YOUR ASSIGNMENT: Look below for the line that contains "Given: Select the 1Y time range", then quote it and all the lines after it, exactly, with the pictures left out.

SUPPLIED MATERIAL:

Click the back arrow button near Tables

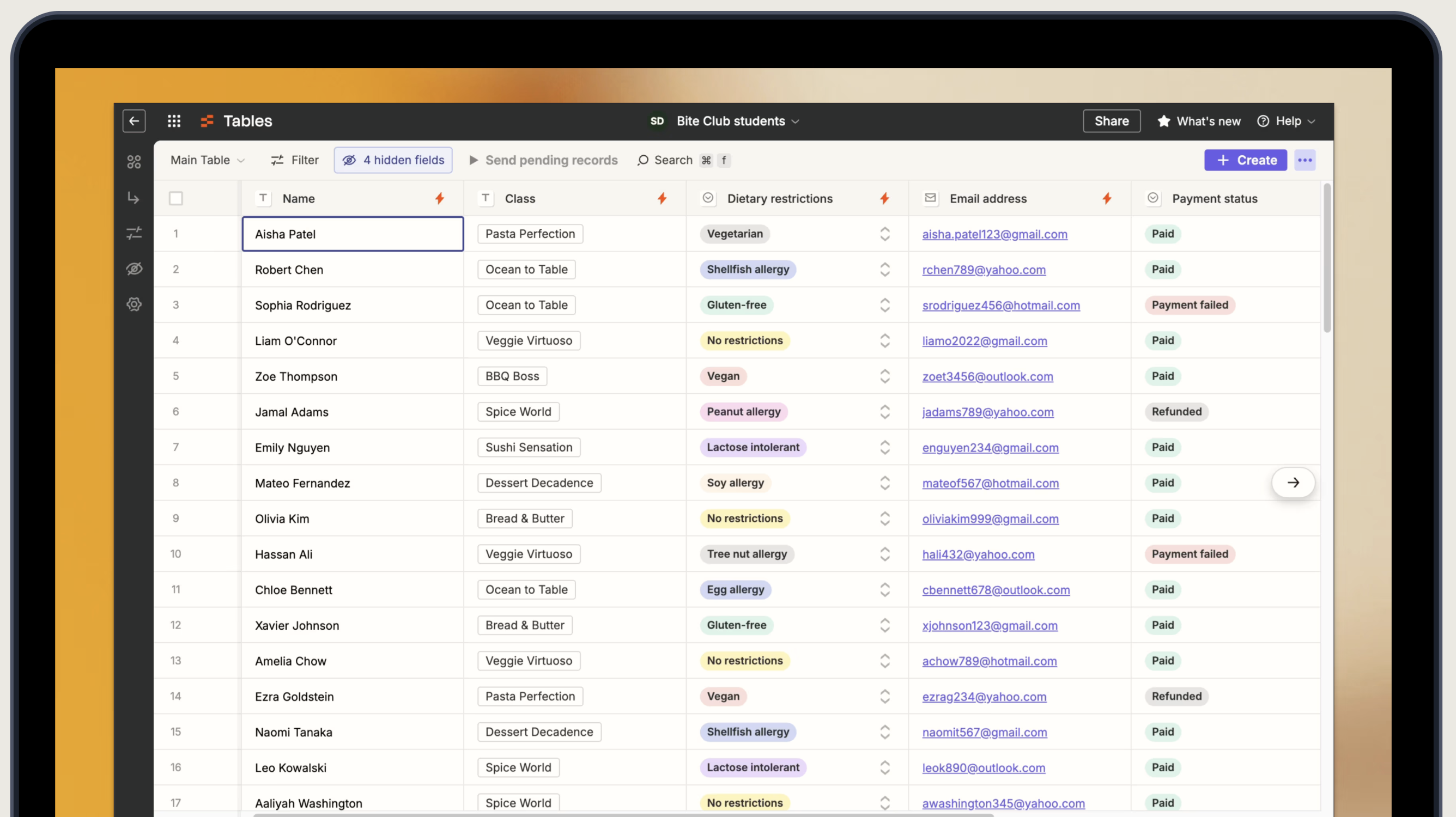(x=134, y=121)
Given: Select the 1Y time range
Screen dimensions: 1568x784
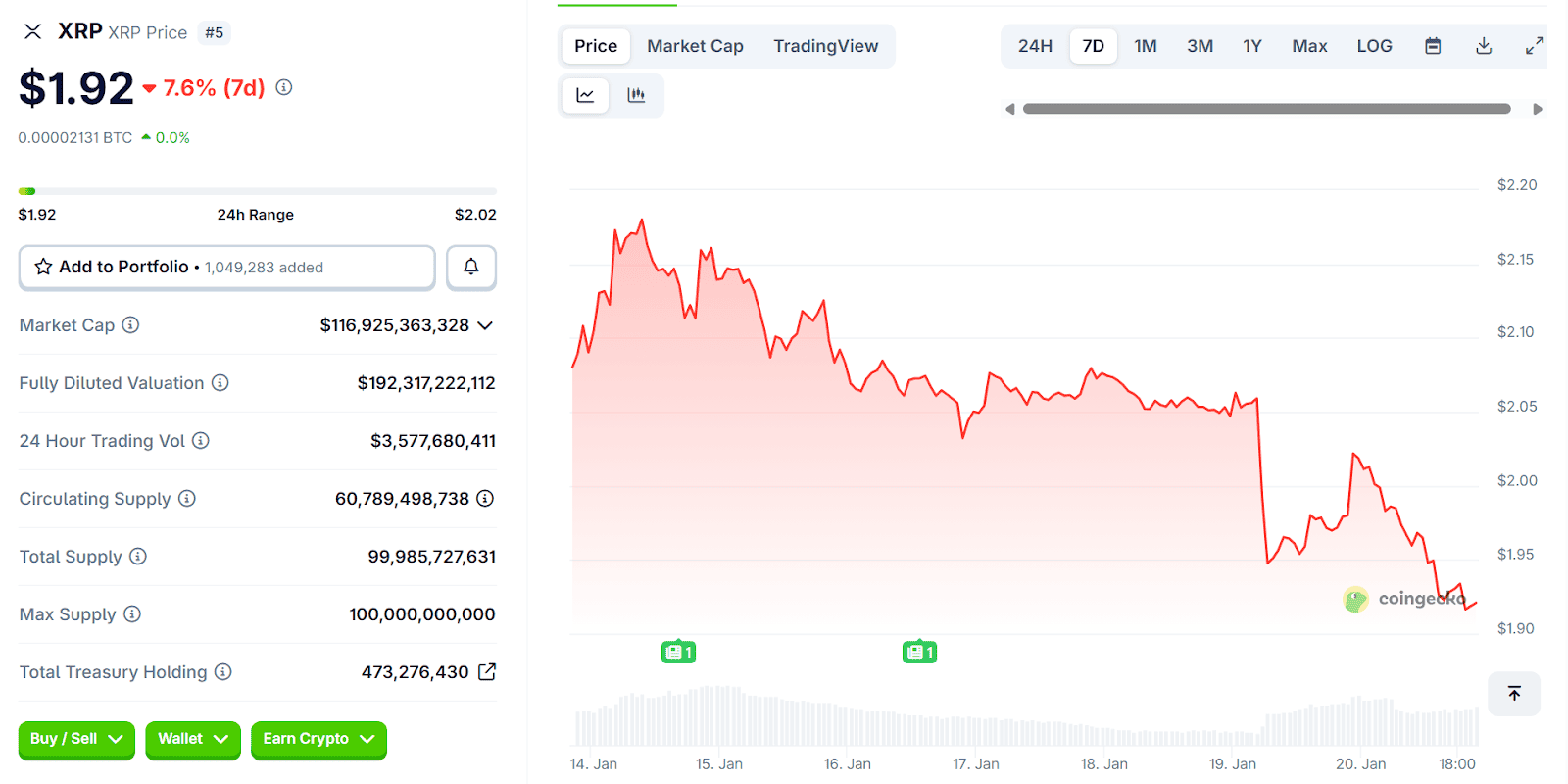Looking at the screenshot, I should [1252, 46].
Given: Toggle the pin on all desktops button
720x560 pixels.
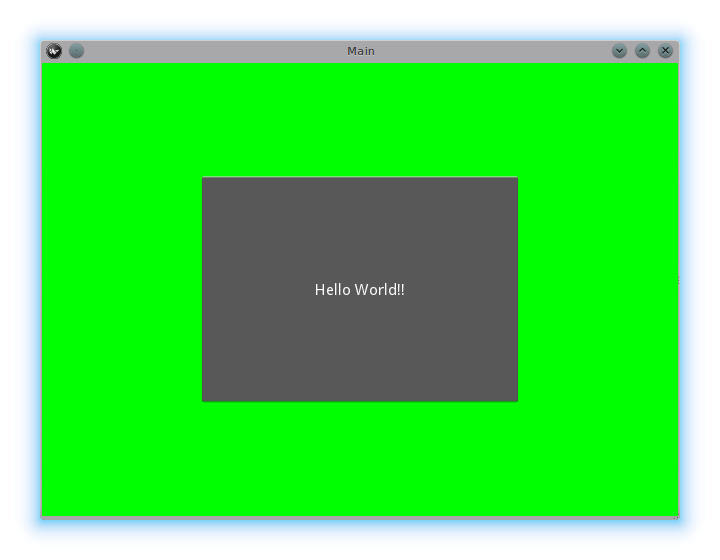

THE ANSWER:
Given: Select the 1Y time range
Screen dimensions: 1568x784
Looking at the screenshot, I should [1252, 46].
Given: Toggle the pin on all desktops button
720x560 pixels.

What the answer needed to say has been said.